## HOW TO COMPLETE THIS TASK
Given the listing that follows, report all lines in which the string "target" occurs.

## MATERIAL SHOWN
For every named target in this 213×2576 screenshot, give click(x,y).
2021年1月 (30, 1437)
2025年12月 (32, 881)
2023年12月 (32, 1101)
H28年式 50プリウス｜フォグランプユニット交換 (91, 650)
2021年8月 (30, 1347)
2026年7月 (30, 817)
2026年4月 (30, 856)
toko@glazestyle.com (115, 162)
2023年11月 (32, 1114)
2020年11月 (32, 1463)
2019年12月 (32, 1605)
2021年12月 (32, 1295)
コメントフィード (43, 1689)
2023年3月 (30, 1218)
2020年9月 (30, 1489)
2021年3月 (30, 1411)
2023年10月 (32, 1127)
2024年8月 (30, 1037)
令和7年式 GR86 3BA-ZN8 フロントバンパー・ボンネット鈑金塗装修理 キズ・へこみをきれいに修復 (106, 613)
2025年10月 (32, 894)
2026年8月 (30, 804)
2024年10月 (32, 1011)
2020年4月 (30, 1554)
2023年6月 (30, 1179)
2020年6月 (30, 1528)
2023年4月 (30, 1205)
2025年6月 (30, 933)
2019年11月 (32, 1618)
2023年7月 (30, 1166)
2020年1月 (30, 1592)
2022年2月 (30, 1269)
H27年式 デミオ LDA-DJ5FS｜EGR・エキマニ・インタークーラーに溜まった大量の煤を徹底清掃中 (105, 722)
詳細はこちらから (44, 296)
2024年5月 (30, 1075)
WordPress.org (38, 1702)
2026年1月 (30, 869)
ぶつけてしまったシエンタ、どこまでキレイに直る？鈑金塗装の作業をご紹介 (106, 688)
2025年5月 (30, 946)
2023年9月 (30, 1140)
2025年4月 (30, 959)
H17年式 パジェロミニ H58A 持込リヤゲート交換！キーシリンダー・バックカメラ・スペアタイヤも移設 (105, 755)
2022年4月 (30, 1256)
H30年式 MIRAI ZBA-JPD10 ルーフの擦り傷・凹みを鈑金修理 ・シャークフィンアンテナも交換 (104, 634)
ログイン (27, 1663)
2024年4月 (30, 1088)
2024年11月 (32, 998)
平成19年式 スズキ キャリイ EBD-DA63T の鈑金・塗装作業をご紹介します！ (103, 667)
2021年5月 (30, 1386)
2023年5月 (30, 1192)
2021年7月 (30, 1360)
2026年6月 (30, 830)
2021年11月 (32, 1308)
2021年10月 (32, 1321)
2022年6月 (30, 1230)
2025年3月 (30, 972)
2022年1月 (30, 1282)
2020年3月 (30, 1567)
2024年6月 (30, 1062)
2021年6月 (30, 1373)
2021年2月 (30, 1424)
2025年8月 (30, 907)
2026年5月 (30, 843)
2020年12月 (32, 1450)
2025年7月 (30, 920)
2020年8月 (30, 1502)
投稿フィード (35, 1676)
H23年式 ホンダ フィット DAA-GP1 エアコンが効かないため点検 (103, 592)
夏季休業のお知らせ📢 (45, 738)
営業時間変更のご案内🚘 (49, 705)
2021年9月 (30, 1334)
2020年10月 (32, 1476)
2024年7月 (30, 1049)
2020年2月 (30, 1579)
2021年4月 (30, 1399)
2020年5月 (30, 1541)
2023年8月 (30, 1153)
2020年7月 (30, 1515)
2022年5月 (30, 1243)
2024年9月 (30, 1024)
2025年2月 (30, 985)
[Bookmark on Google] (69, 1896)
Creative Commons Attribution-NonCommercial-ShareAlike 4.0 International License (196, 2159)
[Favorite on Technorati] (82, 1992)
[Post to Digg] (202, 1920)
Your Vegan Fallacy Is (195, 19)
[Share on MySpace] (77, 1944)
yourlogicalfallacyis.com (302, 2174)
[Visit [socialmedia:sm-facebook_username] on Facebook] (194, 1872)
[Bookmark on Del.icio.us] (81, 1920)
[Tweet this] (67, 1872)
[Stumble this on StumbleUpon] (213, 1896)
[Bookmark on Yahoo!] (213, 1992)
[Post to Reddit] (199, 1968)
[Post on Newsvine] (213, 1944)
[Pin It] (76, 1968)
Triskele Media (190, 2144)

...

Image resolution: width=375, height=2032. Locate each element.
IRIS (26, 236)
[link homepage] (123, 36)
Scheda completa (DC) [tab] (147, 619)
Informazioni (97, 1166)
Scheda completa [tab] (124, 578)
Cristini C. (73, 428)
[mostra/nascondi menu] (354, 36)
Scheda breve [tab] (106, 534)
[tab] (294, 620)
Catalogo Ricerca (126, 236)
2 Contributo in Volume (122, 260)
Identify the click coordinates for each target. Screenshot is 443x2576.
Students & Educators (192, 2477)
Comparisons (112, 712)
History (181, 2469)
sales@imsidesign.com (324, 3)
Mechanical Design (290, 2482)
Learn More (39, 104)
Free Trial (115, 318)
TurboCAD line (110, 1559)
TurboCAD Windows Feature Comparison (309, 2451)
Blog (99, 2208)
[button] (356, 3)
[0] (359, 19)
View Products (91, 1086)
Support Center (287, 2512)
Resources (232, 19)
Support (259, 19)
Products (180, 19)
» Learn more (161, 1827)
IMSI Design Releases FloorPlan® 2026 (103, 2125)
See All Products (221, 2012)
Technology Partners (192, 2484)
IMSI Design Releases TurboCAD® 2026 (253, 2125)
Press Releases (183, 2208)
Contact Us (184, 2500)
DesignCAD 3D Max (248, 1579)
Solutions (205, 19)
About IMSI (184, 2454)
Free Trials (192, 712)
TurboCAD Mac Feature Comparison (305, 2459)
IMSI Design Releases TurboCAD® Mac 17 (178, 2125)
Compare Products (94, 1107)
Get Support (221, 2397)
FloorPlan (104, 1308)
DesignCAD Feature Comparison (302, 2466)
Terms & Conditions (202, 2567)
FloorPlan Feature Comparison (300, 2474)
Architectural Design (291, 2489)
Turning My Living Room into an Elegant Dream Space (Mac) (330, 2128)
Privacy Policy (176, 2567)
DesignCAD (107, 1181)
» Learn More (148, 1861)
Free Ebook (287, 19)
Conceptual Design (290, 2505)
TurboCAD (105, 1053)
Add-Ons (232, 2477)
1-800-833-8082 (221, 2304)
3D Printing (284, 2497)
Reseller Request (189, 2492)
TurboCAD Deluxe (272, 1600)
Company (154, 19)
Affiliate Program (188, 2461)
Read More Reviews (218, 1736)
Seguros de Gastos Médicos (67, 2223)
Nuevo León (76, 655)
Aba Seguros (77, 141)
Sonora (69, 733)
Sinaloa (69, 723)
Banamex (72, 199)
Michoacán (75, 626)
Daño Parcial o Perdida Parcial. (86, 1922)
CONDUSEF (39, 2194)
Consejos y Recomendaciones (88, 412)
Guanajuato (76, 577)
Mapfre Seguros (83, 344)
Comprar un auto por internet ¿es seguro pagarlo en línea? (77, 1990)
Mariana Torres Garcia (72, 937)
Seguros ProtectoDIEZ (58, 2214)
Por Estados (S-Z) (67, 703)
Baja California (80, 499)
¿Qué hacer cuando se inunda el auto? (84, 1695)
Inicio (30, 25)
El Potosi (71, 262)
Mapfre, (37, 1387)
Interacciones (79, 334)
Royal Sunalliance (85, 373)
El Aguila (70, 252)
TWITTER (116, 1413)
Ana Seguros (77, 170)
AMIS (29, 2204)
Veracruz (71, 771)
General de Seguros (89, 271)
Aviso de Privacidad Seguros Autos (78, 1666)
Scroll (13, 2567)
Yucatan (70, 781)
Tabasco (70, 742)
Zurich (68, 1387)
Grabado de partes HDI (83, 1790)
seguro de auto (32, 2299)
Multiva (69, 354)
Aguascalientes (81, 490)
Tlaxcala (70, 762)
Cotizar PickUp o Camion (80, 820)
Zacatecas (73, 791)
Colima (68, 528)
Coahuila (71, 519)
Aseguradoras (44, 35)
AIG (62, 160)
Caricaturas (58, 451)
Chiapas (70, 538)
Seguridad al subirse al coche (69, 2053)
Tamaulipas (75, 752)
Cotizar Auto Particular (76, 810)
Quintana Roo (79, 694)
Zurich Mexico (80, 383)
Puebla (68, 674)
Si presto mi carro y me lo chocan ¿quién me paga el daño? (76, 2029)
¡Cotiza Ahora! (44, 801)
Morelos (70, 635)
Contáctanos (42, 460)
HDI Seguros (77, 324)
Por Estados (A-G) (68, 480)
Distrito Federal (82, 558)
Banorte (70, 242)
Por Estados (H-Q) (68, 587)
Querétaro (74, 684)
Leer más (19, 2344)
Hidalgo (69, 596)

* * *

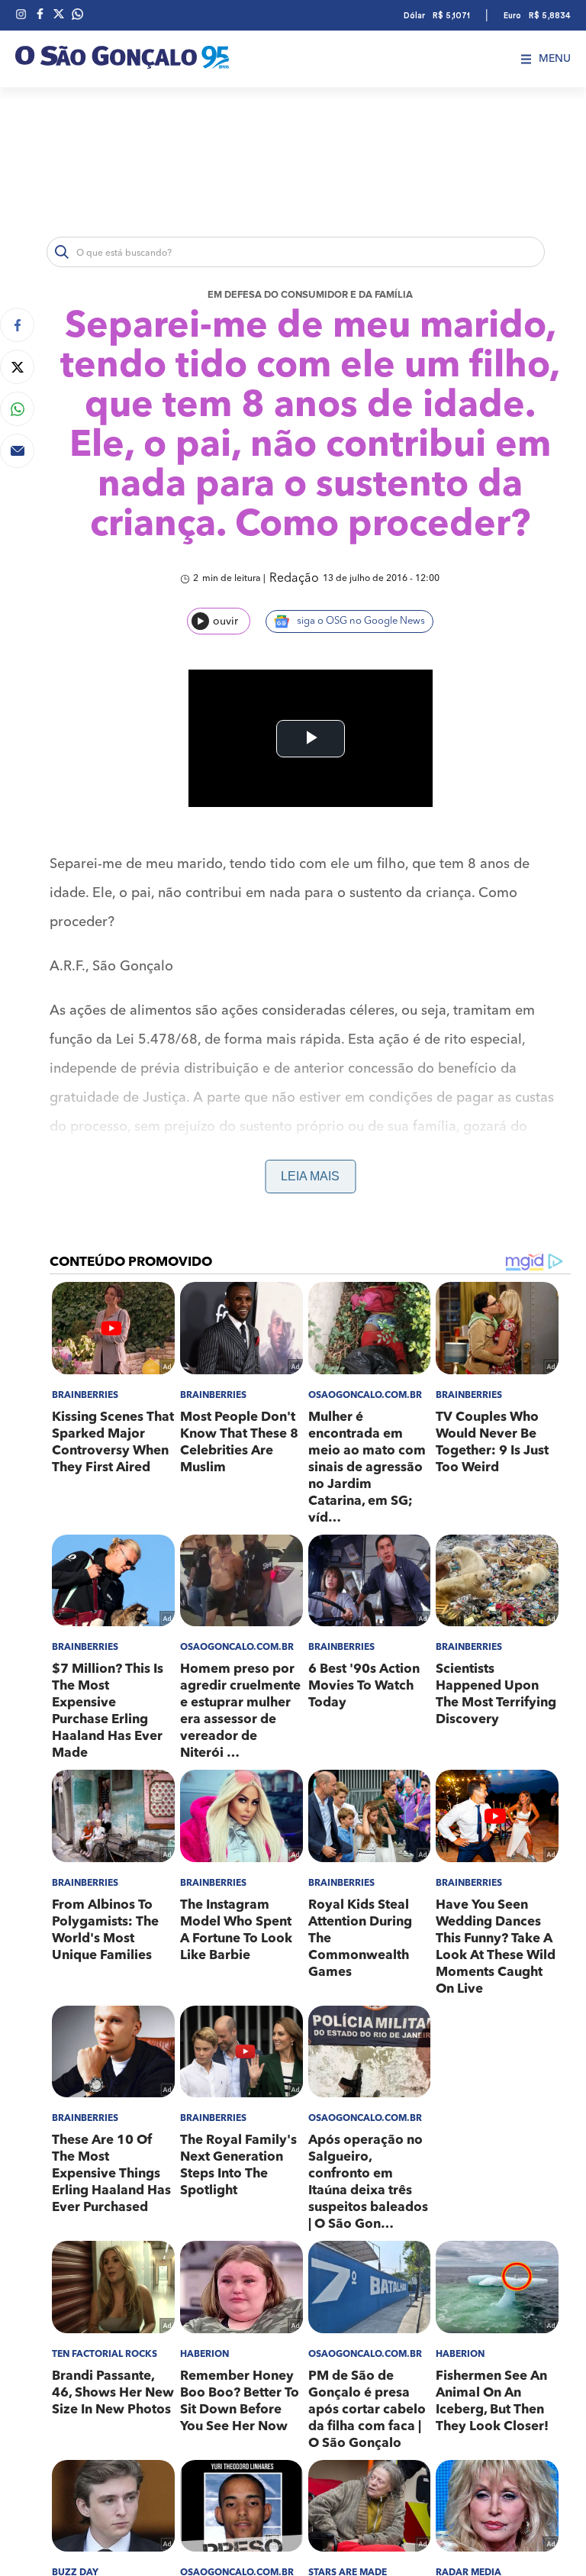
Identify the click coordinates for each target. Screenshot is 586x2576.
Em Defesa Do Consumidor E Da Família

## YOUR SOLUTION
For every named target in this 213×2576 screenshot, give click(x,y).
Identify the click coordinates for each target. Screenshot is 443x2576.
Identify the click coordinates for each target. Screenshot is 586x2576.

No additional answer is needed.